Facundo Ladaga senso della vita

Tu hai cambiato completamente la tua vita. Quali sono, adesso, i tuoi punti di riferimento?

Il mio sciopero (e certi principi e valori che già ti ho nominato), mi chiede di non fare quello che ho fatto fino ad ora. Di non comportarmi, pensare, sentire con i miei soliti riferimenti. Per ciò non ho molto da dire. Lascio che il tempo passi liberamente attraverso di me, attraverso il mio corpo, la mia capacità di pensare e che così diluisca ed eroda la massa di riferimenti che mi hanno determinato e costituito fino adesso. È proprio questo a cui sto giocando in questo momento della mia vita. Rompere con certe cose che considero inautentiche in me, fonte di dolore e insoddisfazione. Se ci sono riferimenti, sono ancora balbettii ed intuizioni, suggerimenti ancora deboli. Forse le cose necessarie sono quelle più riconoscibili, perchè sono irrinunciabili.
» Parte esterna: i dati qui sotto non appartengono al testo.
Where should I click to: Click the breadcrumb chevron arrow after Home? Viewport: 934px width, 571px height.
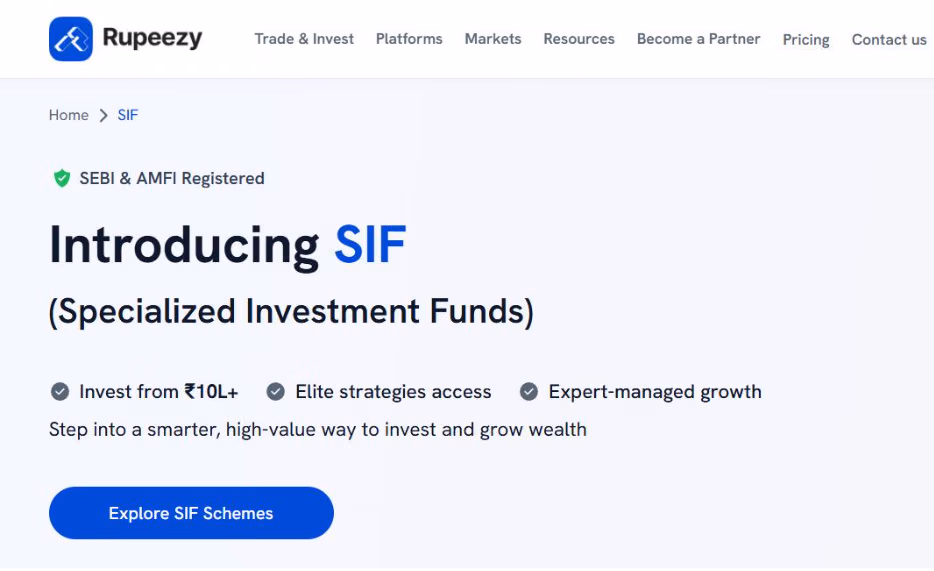[103, 116]
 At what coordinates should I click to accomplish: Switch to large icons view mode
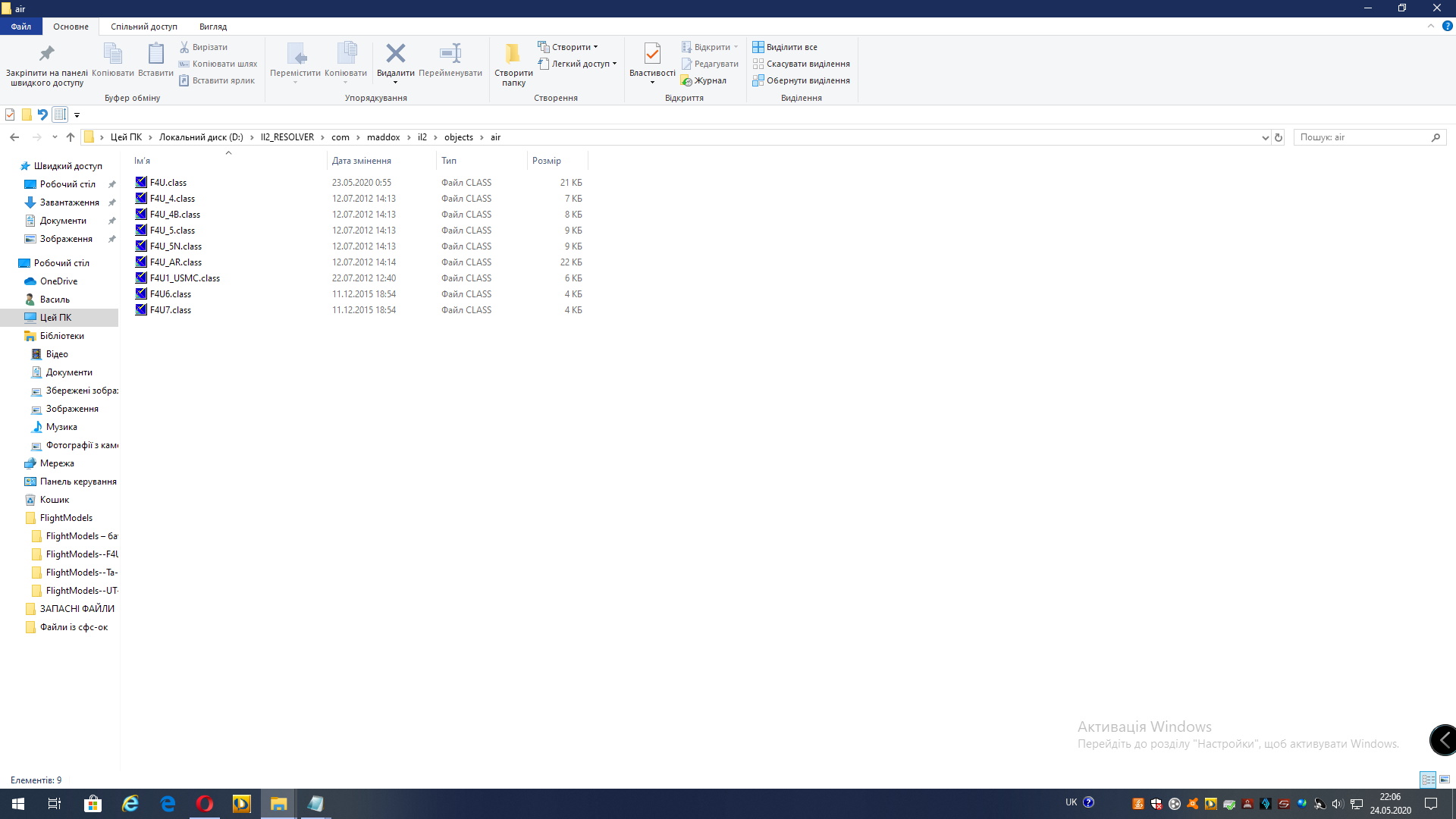tap(1445, 780)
Ti capita mai di “parlare” con il Facundo di prima?

Certo, costantemente. Parlo in un soliloquio introspettivo e gioioso. A modo di dialogo di crescita ed apprendimento.

Consideri il tuo cambiamento qualcosa di violento o come un naturale percorso della tua personalità?

Mah! È una esperienza dura, dolorosa in certi momenti. Bella e vivificante, eccitante. Sì, è violenta, ma cosa in questa vita per essere autentico può non essere violento in un certo senso? Ma non aggressivo sicuramente. Naturale? Beh io artificiale non sono. È un cambiamento che dipinge, adesso, il percorso che è la mia vita. La personalità come maschera con cui ci si presenta agli altri, sicuramente, è quello che voglio lasciare andare.

Hai mai qualche rimpianto?

Cerco, nella mia vita, di non avere rimpianti. Cerco di capire, quando sento qualcosa di simile ad un rimpianto, quali paure e sentimenti provo in quel momento e davanti a quella determinata situazione. Cerco di capire la confusione che c’è in me, di capire se voglio piangere o rifiutare qualcosa che mi è successo. Allora mi rendo conto che non è costruttivo lasciare posto ai rimpianti. E vivo le esperienze come una riuscita in sé anche se non tutte dipendono da decisioni mie.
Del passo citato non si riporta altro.